Collaboration imposes its own taxes however, and they are levied at increasingly punitive rates. What might have been true, or at least plausible, in 1940 was no longer either true or plausible three years later. Evil demands accessories and that slide into willing acquiescence became both inescapable and doubly shameful. By then the idea of preserving some notion of France became a fantasy and something worse than that too: a wicked and cynical betrayal. By then, the gap between surviving and aiding became so thin the two became indistinguishable. A corruption, not a means of salvage.
The French, post-war, recognised as much while also acknowledging the complexities of the situation. Petain was tried for treason and convicted but his death sentence was commuted to life imprisonment. There were reasons for this beyond his own antiquity but that verdict implicitly recognised both the ambiguity of France’s war and the necessity to try and draw some line beneath it even as a just and vital verdict was reached.
Our war, again, was blissfully simple. After America, we were the luckiest party to the conflict. Look to the east, for instance. Think of the Indian Legion, led by Sundhas Chandra Bose, that fought with the Nazis in the belief that defeating Britain would hasten India’s independence. Think too of those Estonian and Latvian and Lithuanian and Ukrainian forces that fought with Germany against the Soviet Union in the belief that Nazism was, for them, a less pressing evil than Soviet occupation. Many of those units operated with a brutality that shocked even their German allies. They were mistaken and wrong but we can also recognise they operated in an environment in which, in general terms, there were no happy or honest or good options. Sometimes making a deal with the devil can seem the best deal there is.
That is no kind of happy thing. But our understanding, or memory, of these wars is both imperfect and predicated upon what is, in the end, a happy accident of geography. Our island status saved us in 1940; our willingness to render judgment on peoples who were not so fortuitously protected by geography does us little credit.
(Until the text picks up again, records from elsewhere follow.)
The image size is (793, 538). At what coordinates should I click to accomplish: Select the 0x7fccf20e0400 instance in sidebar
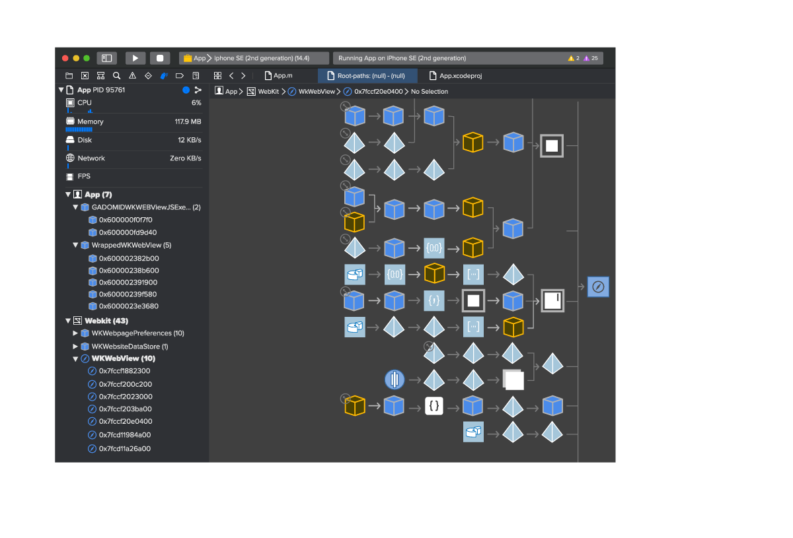coord(126,421)
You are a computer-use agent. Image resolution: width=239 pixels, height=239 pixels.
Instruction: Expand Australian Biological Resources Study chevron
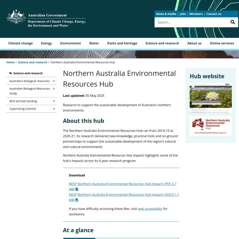[54, 91]
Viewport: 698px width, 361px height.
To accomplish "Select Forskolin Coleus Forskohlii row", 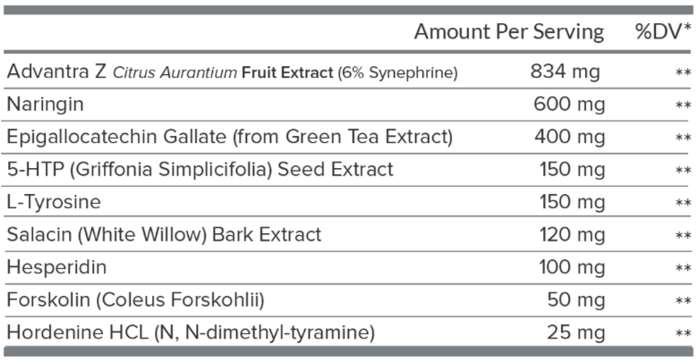I will pos(349,300).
As for the Great War, well there again even as we suffered appallingly we suffered less than peoples elsewhere. Germany had it much worse and so did France and not just because much of the fighting took place on French soil. The Somme was terrible but it was not Verdun. And because the Great War, horrific as it was, did not scar our land so we forget or minimise its impact upon the French in particular.
Petain helped save France in 1916 and 1917. That is, he helped allow for the possibility of the survival of an idea of France; the same task Charles de Gaulle took upon himself in 1940. To deny that is to deny reality and demanding that Petain be written out of France’s WW1 story because of what happened 25 years later is, in a way, to smooth history to the point at which it becomes a pointless fraud.
Saluting the Old Marshal’s first world war service can easily enough be separated from his second world war record. He saved a French army that was on the brink of collapse and that was no small thing at all. That being so it was natural, or at least understandable, that France looked to the old man in 1940 too. Collaboration is insidious, but it was also the kind of cancer that in many cases moved slowly. But while history is sometimes the business of settling old scores it is also, at other moments, a time for acknowledging the nuances of a nation’s story. It must, if truth means anything, be possible for France to commemorate the Petain of 1918 without endorsing the Petain of 1940 or, especially, the Petain of later years.
All of which is to say, again, that agonising and costly as this country’s 20th century wars were, we were so very much fortunate than peoples elsewhere. There are things to be proud of here, but also many things that demand a certain modesty. That is something to be remembered too.